Begin Provided data

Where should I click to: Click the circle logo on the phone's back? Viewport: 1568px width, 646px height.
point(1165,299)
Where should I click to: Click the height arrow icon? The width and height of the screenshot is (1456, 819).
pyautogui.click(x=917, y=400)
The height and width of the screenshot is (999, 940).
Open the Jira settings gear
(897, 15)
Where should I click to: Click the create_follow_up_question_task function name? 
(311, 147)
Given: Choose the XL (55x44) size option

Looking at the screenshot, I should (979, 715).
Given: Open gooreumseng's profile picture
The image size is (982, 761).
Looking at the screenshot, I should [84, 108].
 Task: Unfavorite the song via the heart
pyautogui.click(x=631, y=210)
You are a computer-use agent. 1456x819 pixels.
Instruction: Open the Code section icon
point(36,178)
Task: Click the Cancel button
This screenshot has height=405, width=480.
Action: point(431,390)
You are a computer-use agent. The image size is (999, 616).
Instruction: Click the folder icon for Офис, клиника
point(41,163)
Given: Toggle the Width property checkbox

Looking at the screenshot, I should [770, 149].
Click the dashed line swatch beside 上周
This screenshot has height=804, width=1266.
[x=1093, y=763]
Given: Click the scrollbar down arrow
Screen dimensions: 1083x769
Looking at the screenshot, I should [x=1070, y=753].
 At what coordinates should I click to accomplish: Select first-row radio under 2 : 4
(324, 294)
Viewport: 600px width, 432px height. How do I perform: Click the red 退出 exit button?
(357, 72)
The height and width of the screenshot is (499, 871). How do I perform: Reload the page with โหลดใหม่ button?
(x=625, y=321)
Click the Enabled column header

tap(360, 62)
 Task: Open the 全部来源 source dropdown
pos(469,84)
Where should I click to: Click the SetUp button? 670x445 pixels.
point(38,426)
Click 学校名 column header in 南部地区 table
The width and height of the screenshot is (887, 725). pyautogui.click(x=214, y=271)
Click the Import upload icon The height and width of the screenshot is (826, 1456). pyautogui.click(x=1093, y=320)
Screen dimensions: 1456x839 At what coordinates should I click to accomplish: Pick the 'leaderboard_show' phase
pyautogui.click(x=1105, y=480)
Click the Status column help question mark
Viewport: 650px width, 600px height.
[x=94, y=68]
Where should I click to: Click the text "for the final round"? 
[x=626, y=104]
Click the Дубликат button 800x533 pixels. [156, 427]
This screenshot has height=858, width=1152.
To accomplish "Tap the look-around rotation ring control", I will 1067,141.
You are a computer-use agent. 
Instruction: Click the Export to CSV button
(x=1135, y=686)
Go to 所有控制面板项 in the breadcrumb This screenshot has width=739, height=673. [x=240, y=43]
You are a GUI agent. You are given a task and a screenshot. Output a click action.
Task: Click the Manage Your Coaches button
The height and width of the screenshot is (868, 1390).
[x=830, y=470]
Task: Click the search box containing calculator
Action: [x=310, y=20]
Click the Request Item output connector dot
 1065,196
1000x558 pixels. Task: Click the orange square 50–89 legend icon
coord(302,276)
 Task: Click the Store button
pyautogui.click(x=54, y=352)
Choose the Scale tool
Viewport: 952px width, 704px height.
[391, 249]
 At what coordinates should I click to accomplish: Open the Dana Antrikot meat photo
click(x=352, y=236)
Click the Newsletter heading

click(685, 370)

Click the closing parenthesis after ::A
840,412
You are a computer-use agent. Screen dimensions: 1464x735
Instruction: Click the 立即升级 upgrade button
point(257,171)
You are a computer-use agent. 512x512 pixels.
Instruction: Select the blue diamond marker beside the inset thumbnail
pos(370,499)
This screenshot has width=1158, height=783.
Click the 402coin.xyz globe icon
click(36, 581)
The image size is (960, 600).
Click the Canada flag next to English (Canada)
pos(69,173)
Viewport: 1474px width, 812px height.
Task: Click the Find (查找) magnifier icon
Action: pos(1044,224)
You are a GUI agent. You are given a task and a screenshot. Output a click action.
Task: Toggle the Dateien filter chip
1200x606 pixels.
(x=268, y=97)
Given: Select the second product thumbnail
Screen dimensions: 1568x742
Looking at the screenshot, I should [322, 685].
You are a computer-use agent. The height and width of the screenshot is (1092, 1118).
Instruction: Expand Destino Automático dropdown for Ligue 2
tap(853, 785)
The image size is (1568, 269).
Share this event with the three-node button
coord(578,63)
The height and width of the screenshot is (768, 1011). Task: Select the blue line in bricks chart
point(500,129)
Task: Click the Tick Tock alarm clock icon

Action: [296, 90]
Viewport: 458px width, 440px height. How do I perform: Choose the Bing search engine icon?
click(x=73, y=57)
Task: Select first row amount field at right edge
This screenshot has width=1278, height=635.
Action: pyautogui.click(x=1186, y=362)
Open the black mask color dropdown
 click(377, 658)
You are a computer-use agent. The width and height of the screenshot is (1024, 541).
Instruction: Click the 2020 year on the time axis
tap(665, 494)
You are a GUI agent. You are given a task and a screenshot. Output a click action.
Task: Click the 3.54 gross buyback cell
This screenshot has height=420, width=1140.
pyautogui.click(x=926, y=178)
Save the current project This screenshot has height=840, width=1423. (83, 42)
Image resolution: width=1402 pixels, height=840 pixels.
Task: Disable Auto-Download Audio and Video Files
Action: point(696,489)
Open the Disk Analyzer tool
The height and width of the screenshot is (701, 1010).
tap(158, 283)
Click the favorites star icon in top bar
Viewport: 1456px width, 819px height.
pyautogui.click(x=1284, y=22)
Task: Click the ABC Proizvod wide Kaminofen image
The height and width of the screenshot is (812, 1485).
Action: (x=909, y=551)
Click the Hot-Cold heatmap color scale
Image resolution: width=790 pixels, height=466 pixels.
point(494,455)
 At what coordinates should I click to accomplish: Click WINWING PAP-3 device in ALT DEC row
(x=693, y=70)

End Provided data

**Task brief:** Please put the lines from the one containing "Save the current" through the end of the entries, inclusive, into a Markdown table with the columns Row and Text, numbering each line and omitting any blank ones.

**The solution:**
| Row | Text |
|---|---|
| 1 | Save the current project This screenshot has height=840, width=1423. (83, 42) |
| 2 | Image resolution: width=1402 pixels, height=840 pixels. |
| 3 | Task: Disable Auto-Download Audio and Video Files |
| 4 | Action: point(696,489) |
| 5 | Open the Disk Analyzer tool |
| 6 | The height and width of the screenshot is (701, 1010). |
| 7 | tap(158, 283) |
| 8 | Click the favorites star icon in top bar |
| 9 | Viewport: 1456px width, 819px height. |
| 10 | pyautogui.click(x=1284, y=22) |
| 11 | Task: Click the ABC Proizvod wide Kaminofen image |
| 12 | The height and width of the screenshot is (812, 1485). |
| 13 | Action: (x=909, y=551) |
| 14 | Click the Hot-Cold heatmap color scale |
| 15 | Image resolution: width=790 pixels, height=466 pixels. |
| 16 | point(494,455) |
| 17 |  At what coordinates should I click to accomplish: Click WINWING PAP-3 device in ALT DEC row |
| 18 | (x=693, y=70) |